The Linux kernel's internals showing through in the specifics of an NFS bug
On Mastodon, I said:
What's fascinating about this particular kernel bug to me is how clearly I can see the kernel's implementation poking through in what the bug is and what's required to reproduce it. The more I refine things, the more I can guess where the problem probably is.
Let me give you the details on this, so you can see how the kernel's implementation is poking through. I'll start with the bug and its reproduction.
We recently ran into a deadly problem with Alpine on Ubuntu 18.04 that is actually a general kernel NFS client problem. After I refined my test program down far enough, here is what is required to manifest the bug:
- On a NFS client, open a file read-write and read all the way to the end of the file. It's probably sufficient to just read the last N bytes or KB of the file, for some value of N (it might even be enough to read the last byte of the file).
- In your program, keep the file open read-write and wait for it to grow in size.

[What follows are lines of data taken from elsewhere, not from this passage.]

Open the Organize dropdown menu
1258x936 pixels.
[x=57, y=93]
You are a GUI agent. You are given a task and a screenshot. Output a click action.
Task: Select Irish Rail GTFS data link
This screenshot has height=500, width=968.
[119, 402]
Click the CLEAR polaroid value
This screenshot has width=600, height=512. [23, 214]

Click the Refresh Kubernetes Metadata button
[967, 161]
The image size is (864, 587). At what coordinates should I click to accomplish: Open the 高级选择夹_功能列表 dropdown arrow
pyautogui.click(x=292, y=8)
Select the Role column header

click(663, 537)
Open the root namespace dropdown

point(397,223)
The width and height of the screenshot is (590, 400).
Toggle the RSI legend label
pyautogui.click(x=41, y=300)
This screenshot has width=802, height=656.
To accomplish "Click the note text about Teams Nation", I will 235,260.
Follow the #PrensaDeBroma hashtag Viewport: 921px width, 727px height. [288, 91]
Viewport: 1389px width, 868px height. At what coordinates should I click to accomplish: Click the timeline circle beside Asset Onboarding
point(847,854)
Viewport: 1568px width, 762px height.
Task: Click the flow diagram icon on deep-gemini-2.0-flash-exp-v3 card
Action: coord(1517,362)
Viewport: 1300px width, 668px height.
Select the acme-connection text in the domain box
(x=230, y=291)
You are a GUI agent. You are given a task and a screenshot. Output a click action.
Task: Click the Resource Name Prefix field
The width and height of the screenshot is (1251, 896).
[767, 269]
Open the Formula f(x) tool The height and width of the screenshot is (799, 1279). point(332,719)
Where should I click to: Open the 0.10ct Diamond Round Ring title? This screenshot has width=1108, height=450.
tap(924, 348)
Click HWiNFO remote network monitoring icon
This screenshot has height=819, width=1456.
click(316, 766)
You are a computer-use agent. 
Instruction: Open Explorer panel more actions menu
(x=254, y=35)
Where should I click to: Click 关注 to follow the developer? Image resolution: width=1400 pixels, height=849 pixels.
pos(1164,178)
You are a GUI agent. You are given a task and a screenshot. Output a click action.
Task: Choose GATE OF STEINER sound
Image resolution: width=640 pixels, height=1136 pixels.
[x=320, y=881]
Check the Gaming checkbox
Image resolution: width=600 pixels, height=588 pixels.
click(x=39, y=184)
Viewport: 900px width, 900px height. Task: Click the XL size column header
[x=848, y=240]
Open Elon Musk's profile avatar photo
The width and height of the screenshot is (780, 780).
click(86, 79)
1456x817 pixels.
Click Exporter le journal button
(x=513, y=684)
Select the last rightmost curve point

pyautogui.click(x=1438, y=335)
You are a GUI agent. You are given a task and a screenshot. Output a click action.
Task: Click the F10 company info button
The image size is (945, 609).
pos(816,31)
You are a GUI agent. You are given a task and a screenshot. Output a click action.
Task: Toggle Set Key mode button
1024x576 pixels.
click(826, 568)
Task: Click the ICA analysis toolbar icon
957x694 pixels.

- On another machine (either another NFS client or the fileserver), append data to the end of the file.
- In your program, attempt to read the new data after the old end of file. The new data from immediately after the old end of file up to the next 4 KB boundary will be zero bytes; after that, it will be regular contents.
You must hold the file open in read-write mode while you wait in order for this bug to manifest; if you close the file or hold it open read-only, this doesn't happen (even if you open it read-write again after you detect the size change). This happens with both NFSv3 and NFSv4, and the OS of the NFS fileserver doesn't matter.
So now let's talk about this shows the bones of the kernel in action (assuming that I'm correct about what's going on inside the kernel).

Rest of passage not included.